Many people would consider Bill Gates’ announcement that he is stepping down from the board of directors of Microsoft a historical event, even in these times dominated by the coronavirus crisis that has squeezed most other stories out of the news cycle. Gates became a legend as the founder of Microsoft. His name is synonymous with the brand that has dominated the personal computer technology landscape for 40 years.
The Gates Foundation Repeats Its Mistakes
The BBC reports that Gates and his wife, Melinda, “were named the most generous philanthropists in the US in 2018 by … The Chronicle of Philanthropy, after giving $4.8bn to their foundation the previous year.”
Here is today’s 3D definition:
An attribute reserved for very rich people who can impress the media and the poverty-stricken public by giving away massive amounts of money that in no way diminishes the much more massive amount of wealth they possess. This turns out to be a very painless way of qualifying such persons for secular sainthood, free of the traditional obligation to practice some spectacular form of personal asceticism and penitence.
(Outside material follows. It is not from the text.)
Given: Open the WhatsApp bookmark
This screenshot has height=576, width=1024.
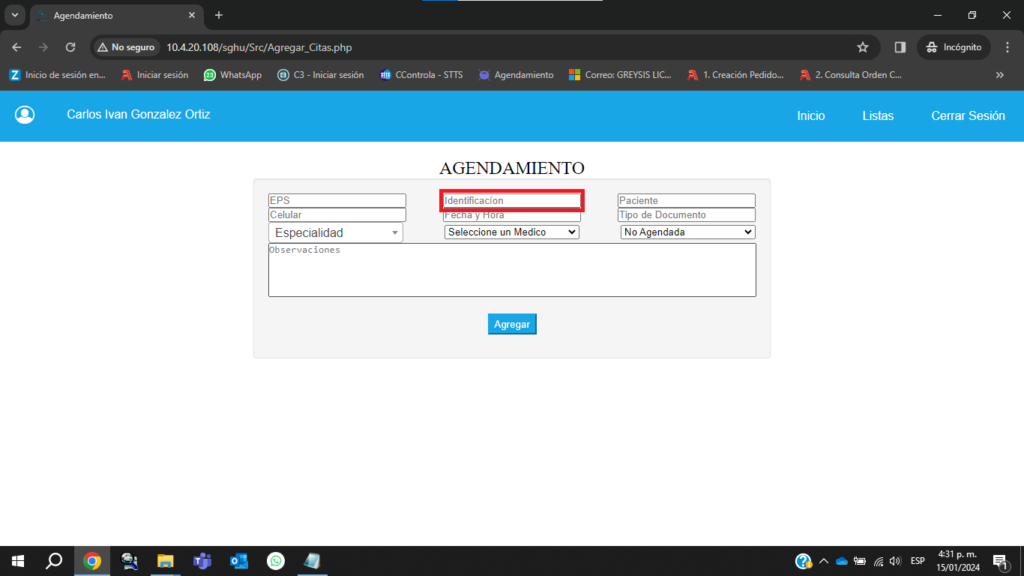Looking at the screenshot, I should pos(232,75).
As Steven Levy, writing for Wired, observes, over the past 20 years, Gates has been progressively moving away from his vocation as an aggressive monopolist — skilled at using his clout to suppress competition — that for decades elevated him to the status of the world’s richest person, though occasionally overtaken by one or two other luminaries (Jeff Bezos currently holds the title).
Long ago, Gates grew wearied of a lifestyle that implied waking up every morning to think of clever ways to neutralize competitors and go to battle with trust-busting prosecutors in favor of a type of activity that he finds far more soothing to his moral conscience as well as flattering to his ego. Coaxed by Warren Buffett, Gates adopted philanthropy as his true calling, with a focus on health, education and poverty.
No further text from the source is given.